Countries across the continent have “garnered a great deal of experience from tackling infectious diseases like polio, measles, Ebola, yellow fever, influenza and many more”, offered Tedros. But credit, too, goes to the rapid response by the African Union, headed up by South Africa’s President Cyril Ramaphosa:

Open science is also a factor, with laboratories in Senegal and South Africa among the first to implement diagnostic testing, as they collaborated with @AfricaCDC and the WHO to extend training for laboratory technicians in detecting the virus and building up national capacity.

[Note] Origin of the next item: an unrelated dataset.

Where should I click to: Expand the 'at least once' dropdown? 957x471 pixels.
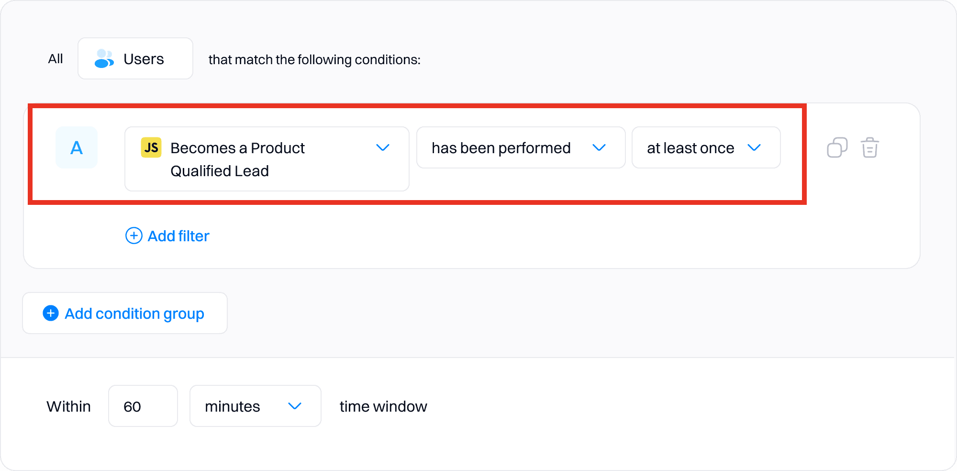[706, 147]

Hype around hydroxycholoroquine

On 22 May, The Lancet published an observational study on the controversial drugs hydroxycholoroquine and chloraquine, namely on their effects on hospital patients suffering from the novel coronavirus. The verdict was not encouraging, with authors estimating a “higher mortality rate” among patients receiving the drug.

In the meantime, a group of participants in the WHO’s Solidarity Trial, which aims to find a treatment for COVID-19, met on Saturday and has agreed to review all available evidence. But until they can evaluate the drug’s potential harms and benefits, the group has announced a “temporary pause” of the hydroxychloroquine section of the trial while the data is reviewed by the Data Safety Monitoring Board.

Dr Tedros was quick to qualify the findings: “I wish to reiterate that these drugs are accepted as generally safe for use in patients with autoimmune diseases or malaria.”